From time to time, we highlight the most recent month's numbers and comment on an aspect of SafeSave's work.
The Eid festival fell in August and the offices were closed for four days. Nevertheless, savings rose again (by 1.3% over the previous month). Loans grew faster - by 3.6% over the previous month - as clients borrowed for the festival.
SafeSave's data management has been computerized from the opening day in 1996. The present system uses smart-phones carried into the field by our Collectors to manage transaction collection and data. The purpose-written software (by our software writers, QSoft, of Dhaka) contains checks to protect against fraud, to ensure that payments are credited to the correct account, and to provide a record of when each transaction was conducted. At the end of each transaction entry, the smartphone screen displays, in large Bengali script, the amount transacted and the resulting balance, so that clients can check that it is correct and tallies with their passbooks. The Branch Manager uses a smartphone to carry out a set number of monitoring checks in the field each month. Back in the branch, the smartphone data is uploaded daily to the branch PC, which updates all records and then downloads the results to the smartphones for the next day. The PC software carries out the full range of analyses required for monitoring, accounts preparation, and submission of data to the head office.

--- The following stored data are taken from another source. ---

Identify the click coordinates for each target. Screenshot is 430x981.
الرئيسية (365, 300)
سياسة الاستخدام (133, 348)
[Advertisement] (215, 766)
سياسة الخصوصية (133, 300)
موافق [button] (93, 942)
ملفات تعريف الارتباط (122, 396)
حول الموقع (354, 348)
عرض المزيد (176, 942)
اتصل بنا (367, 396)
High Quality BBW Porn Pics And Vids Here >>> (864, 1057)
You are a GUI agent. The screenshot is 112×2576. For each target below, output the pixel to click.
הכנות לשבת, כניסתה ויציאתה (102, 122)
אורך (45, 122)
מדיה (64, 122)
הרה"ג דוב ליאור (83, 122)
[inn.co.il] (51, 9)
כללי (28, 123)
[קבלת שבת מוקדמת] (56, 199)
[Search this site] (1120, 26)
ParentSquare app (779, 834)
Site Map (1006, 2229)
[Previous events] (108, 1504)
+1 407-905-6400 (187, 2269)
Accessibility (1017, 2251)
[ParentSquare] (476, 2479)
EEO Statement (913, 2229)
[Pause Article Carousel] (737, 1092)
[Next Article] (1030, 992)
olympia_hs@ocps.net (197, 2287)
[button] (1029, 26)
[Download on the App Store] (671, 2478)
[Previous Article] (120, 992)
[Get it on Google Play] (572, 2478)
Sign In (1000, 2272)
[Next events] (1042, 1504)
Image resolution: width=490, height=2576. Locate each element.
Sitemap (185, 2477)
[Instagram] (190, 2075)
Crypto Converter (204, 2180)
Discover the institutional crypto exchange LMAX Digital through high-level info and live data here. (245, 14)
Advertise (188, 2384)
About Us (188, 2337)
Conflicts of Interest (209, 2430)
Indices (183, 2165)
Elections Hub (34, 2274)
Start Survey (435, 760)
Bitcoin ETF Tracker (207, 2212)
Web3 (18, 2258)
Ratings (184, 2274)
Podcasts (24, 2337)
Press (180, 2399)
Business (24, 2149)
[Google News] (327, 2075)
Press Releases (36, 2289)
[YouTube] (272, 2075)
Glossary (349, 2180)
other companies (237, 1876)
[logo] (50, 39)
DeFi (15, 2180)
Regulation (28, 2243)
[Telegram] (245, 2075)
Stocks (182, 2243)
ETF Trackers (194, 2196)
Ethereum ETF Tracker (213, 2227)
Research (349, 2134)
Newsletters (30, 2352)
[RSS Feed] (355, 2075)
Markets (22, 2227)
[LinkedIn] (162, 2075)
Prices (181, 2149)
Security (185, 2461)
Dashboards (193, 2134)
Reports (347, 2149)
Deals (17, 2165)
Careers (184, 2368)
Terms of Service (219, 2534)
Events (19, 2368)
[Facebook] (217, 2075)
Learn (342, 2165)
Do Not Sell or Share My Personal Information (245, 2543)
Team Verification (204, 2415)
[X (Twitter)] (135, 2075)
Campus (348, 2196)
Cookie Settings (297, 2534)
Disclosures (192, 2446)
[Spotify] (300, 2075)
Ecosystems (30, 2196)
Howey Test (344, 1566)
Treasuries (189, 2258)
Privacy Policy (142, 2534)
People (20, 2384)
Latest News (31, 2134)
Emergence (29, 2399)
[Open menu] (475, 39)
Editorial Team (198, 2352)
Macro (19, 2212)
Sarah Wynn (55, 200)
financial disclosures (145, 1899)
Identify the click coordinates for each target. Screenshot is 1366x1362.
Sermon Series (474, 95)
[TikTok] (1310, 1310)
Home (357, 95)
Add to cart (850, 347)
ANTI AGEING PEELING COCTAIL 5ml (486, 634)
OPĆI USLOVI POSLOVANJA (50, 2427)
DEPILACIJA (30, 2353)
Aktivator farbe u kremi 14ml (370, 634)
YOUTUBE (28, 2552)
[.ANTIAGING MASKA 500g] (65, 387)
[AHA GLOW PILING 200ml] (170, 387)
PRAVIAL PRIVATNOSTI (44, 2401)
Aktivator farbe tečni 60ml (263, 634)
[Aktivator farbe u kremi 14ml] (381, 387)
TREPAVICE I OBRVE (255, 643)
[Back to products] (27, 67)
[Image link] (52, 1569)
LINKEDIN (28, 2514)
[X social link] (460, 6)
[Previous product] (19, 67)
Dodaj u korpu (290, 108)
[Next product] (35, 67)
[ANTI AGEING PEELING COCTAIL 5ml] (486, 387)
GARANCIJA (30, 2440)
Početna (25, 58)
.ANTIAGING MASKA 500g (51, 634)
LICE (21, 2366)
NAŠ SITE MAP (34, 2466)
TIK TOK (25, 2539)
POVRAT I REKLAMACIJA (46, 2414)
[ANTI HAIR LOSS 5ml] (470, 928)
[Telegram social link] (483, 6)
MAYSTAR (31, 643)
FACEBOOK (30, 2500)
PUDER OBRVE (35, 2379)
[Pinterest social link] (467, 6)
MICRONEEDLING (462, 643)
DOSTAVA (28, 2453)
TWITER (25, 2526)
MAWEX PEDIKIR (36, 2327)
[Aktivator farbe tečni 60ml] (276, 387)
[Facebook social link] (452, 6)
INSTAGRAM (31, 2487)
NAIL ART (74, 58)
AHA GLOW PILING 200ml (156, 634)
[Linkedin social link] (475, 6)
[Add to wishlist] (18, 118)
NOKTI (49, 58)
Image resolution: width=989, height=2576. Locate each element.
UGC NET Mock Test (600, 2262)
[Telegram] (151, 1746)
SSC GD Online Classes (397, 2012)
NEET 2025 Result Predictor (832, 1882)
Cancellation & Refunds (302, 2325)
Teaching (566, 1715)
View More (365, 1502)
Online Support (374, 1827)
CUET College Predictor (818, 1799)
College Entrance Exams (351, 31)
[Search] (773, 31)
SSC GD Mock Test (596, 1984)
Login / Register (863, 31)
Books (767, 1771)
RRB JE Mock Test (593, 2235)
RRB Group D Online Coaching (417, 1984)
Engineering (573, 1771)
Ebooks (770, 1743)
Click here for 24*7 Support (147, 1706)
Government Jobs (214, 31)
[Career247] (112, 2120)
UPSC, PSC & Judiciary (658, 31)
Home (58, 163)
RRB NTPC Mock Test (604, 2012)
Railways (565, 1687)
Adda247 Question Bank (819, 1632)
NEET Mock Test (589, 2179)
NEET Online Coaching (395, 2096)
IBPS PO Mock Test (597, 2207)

April again saw good growth of savings (2.7% up on the end-March figure and up 38% in a year) and another small fall in the loan portfolio.
One of the fastest growing parts of SafeSave's work is its Long Term Savings account (LTS). The LTS was introduced in June 2009 so it is now almost 3 years old. Clients use it to build savings over the long-term, by committing to a certain savings amount each month for a fixed number of months. In return, they get a good rate of interest on their savings. The interest is collected at the end of the term, along with the accumulated savings, to provide a large sum. But the financial lives of poor people are uncertain, so the LTS also provides the opportunity to borrow back the savings made, and repay month-by-month. Because these loans are fully backed by the savings, clients pay a low rate of interest on them.
Both the savings and the 'borrow-back' loans are popular with clients. By May 2010, at the end of the first year, during which the account was gradually introduced into all branches, LTS savings balances stood at 2.9million taka, at that time about 8% of the balances in the general savings accounts. A year later, in May 2011, the LTS balance was 9.6million taka, or about 22% of the general savings balance at that time. Now, at the end of April 2012, LTS balances have grown to 17.7million (about a quarter of a million US dollars), a figure which is about 35% of the general savings balance.
The corresponding numbers for the loans taken against LTS balances are as follows. At end May 2010 there was just 76,000 taka out in LTS loans, a tiny fraction of the huge general loan portfolio. By end May 2011 there was just under a million taka in LTS loans, or about 2% of the general loan portfolio. Now, at end April 2012, LTS loan balances amount to just under 2.5million taka, or a little over 5% of the general loan portfolio.
We are seeing, therefore, a steady shift in the structure of SafeSave's balance sheet, towards longer term savings and towards an even bigger part of the loan portfolio fully backed with client savings. As the current management sees it, this is a generally welcome development. It appears that many of our clients agree with us.
In March savings grew by 2.6% but loans declined slightly, so bank balances grew. Transaction volumes were good, as was income and profitability.
SafeSave's record over the past year shows 'operational self-sufficiency' (a measure of the degree to which all costs are covered by income) running consistently between 110% and 130% each month - that is, of income exceeding expenditure by 10% to 30% each month.
A key factor in efficiency is the number of clients served by each Collector (the staff who visit clients daily). In March each Collector served, on average, 233 clients. Revenue generated per Collector in the month came to 19,000 taka (about $240).
In SafeSave our measure of portfolio quality is the percentage of fees due that are collected in full in the month. In March that figure was 95.93% (in the best-performing branch, Gonoktoli, it exceeds 98%). We make provision in our accounts for the full value of loans held by clients who are in any arrears on any fees (including monthly service charges as well as loan interest), less any savings in their name held by us. The amount provisioned in this way at end March was 1.86 million taka (about $23,250) - but we held a 'loan-loss reserve' of 2.31 million taka, so we have a good cushion of reserves against possible losses. Our 16 year records show that on average we lose 1.7% of the value of all loans each year - a satisfactory figure.
The end of the month saw the ninth branch, Pirerbag, shift to new offices nearer to Kalyanpur with space to house the P9 Kalyanpur pilot product.
February was another satisfactory month. Once again growth in the loan portfolio (1.3% up on end-January) was surpassed by growth in the savings portfolio (up 3.3%). That brings the total savings portfolio to 67 million taka (about $830,000 at the current exchange rate - the taka has fallen sharply against the $ over the last few months). The loan portfolio is at about 51 million taka.
There were several new client registrations and active clients at the end of the month totaled 17,905. They are served by 81 Collectors, 18 senior branch staff and 6 head office staff.
The profit and loss account shows another healthy surplus for the month.